Children’s Experience with Parental Employment Insecurity and Family Income Inequality
As Americans continue to struggle through the greatest economic downturn since the Great Depression, this report documents the high levels of parental employment insecurity and family income inequality that children in middle-class and lower-income families are experiencing. Such factors can have a negative impact on children’s well-being and undermine their prospects for success in school and for later economic success as adults.
This report focuses on the years from 2000, when family income reached its historic peak, through March 2015 to analyze children’s experiences with trends in parental employment insecurity and family income inequality.
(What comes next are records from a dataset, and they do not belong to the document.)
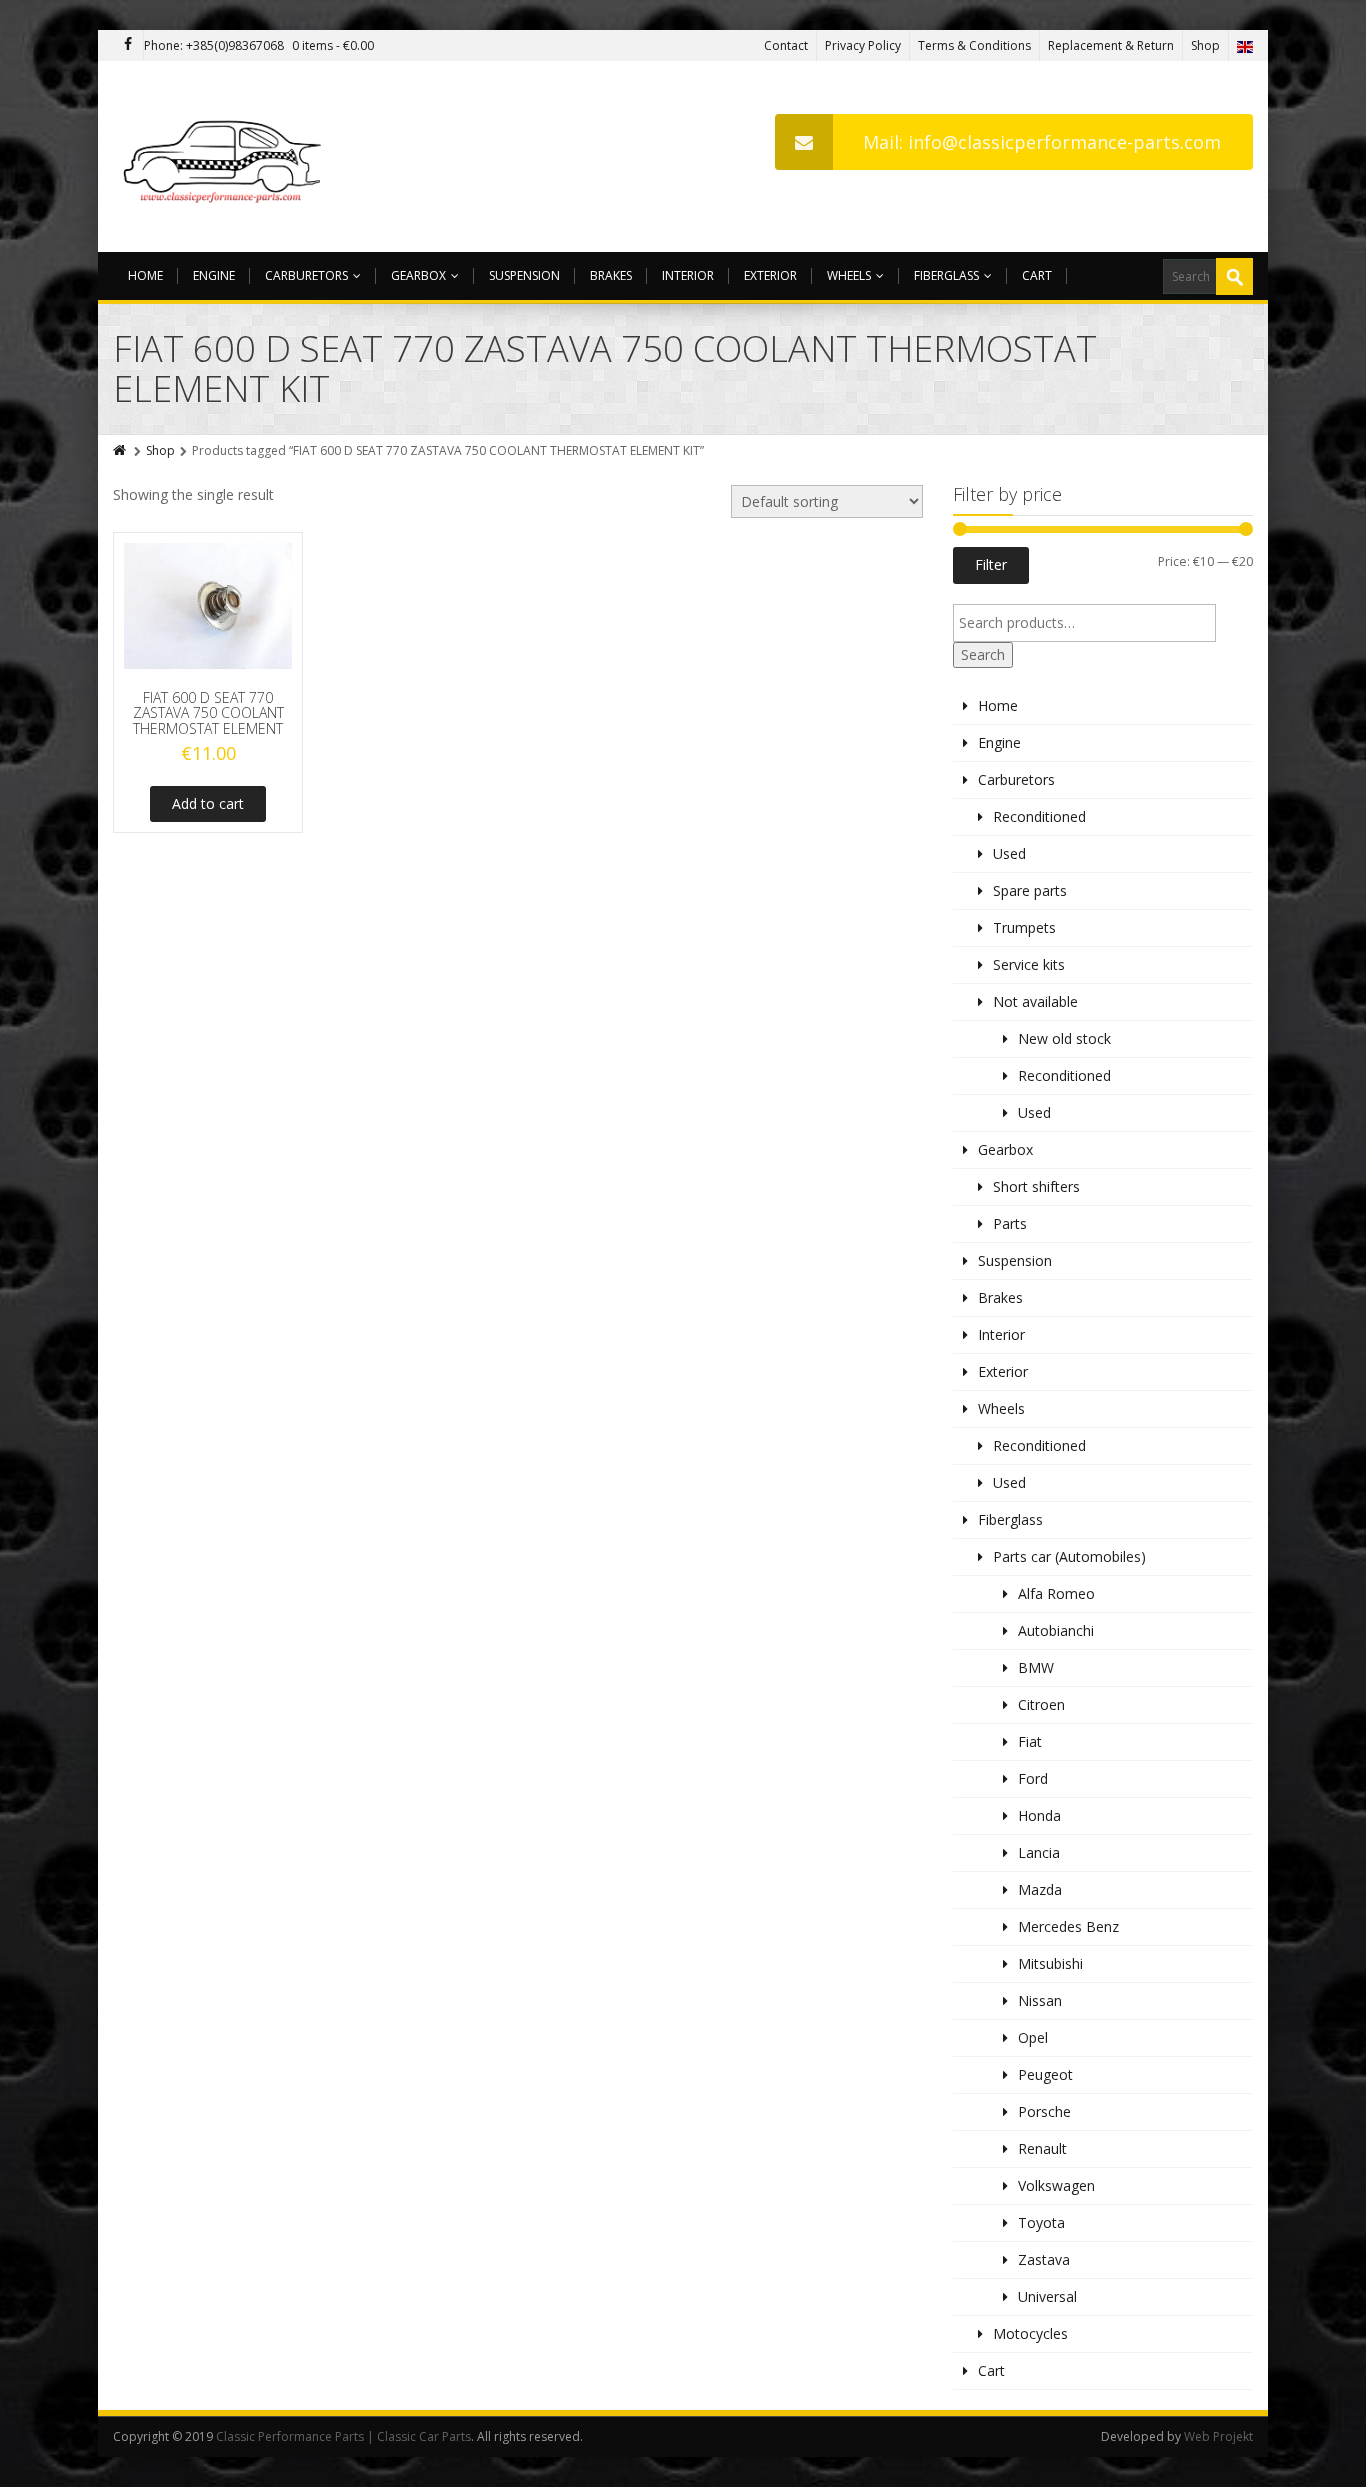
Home (145, 275)
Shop (1205, 45)
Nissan (1040, 2000)
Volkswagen (1056, 2185)
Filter (991, 564)
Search (983, 654)
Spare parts (1030, 890)
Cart (1037, 275)
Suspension (524, 275)
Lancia (1039, 1852)
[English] (1245, 45)
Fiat (1030, 1741)
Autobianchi (1056, 1630)
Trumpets (1024, 927)
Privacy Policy (863, 45)
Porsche (1044, 2111)
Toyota (1041, 2222)
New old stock (1064, 1038)
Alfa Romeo (1056, 1593)
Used (1009, 853)
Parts (1010, 1223)
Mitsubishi (1050, 1963)
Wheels (849, 275)
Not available (1035, 1001)
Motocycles (1030, 2333)
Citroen (1041, 1704)
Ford (1033, 1778)
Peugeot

Findings compare children in middle-income, lower- middle-income, and the lowest-income families to children in the highest-income families. Results were calculated from the Current Population Survey (CPS), which is conducted by the U.S. Census Bureau and the U.S. Bureau of Labor Statistics (see Appendix A).
A new Index of Parental Employment Insecurity that captures more fully the nature and extent of employment insecurity than the current official monthly unemployment rate metric is presented in this report. This more comprehensive indicator reflects the extent to which children experience a situation where a parent wanted to work or wanted more work during the preceding 15 months. The report also presents new results regarding income trends for children across the economic spectrum that portray the sharp increases in economic inequality which they have experienced since 2000.